The Florida Senate on Thursday approved a measure that will require all recipients of the state Temporary Assistance for Needy Families program to pass a drug test before receiving benefits, reported Sunshine State News.

Proponents of the measure, sponsored by Sen. Steve Oelrich, R-Gainesville, have said they want to prevent taxpayer dollars from going to drug use, while opponents have said the law is unjust and discriminatory. With overwhelming Republican support, the Senate approved the mandate for drug screening 26-11; Gov. Rick Scott is expected to sign the bill.

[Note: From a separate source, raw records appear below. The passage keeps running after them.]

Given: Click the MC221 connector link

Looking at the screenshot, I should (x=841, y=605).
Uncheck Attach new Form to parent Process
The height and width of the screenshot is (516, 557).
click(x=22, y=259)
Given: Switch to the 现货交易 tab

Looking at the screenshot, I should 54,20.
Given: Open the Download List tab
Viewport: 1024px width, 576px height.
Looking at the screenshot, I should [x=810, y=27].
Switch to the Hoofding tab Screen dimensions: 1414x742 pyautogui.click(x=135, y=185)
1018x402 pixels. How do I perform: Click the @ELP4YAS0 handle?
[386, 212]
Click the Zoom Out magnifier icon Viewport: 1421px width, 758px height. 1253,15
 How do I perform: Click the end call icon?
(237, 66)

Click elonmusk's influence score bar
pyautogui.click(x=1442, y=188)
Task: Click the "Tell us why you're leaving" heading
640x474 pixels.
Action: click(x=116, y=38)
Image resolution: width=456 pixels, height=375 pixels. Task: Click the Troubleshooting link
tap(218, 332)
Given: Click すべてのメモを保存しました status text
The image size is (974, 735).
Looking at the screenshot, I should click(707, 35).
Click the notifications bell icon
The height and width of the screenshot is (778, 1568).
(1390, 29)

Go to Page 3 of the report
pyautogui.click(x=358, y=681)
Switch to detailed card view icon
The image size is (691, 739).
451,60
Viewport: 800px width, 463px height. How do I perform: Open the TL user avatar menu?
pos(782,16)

As The Florida Independent previously reported, Florida tried to drug-test welfare recipients 10 years ago, but a pilot program found it was a waste of money. This new proposal would require applicants to pay for the drug tests, but according to Sunshine State News, recipients who pass the drug test would be reimbursed for the cost of the test.

A February report (.pdf) from the Center for Law and Social Policy found that legislative proposals to drug-test welfare recipients are based on stereotypes, not evidence.

From the Law and Social Policy report “Random Drug Testing of TANF Recipients is Costly, Ineffective and Hurts Families” (.pdf):

Mandatory drug testing for parents applying for or receiving assistance from the Temporary Assistance for Needy Families (TANF) program has been proposed repeatedly over the past few years. Legislators in at least 27 states have proposed suspicionless drug testing with some even extending it to recipients of other public benefits as well, such as unemployment insurance, medical assistance and food assistance. At the federal level, Senator David Vitter (R‐LA) has offered bills and amendments multiple times to impose mandatory drug testing on TANF recipients and deny them eligibility if they failed a second test after treatment. The most recent is The Drug Free Families Act of 2011 (S 83). Last summer, Senator Orrin Hatch (R-UT) proposed mandatory drug testing for TANF and unemployment insurance recipients.

Proposals for mandatory drug testing of TANF recipients are based on stereotypes and not evidence. Proponents often claim that drug testing will save money; however, this is based on a false assumption that many applicants will be denied benefits. Random testing is a costly, flawed and inefficient way of identifying recipients in need of treatment. Better alternatives exist and are already being implemented to address drug abuse among TANF beneficiaries and ultimately reduce their barriers to work. Moreover, universal random drug testing may well be unconstitutional.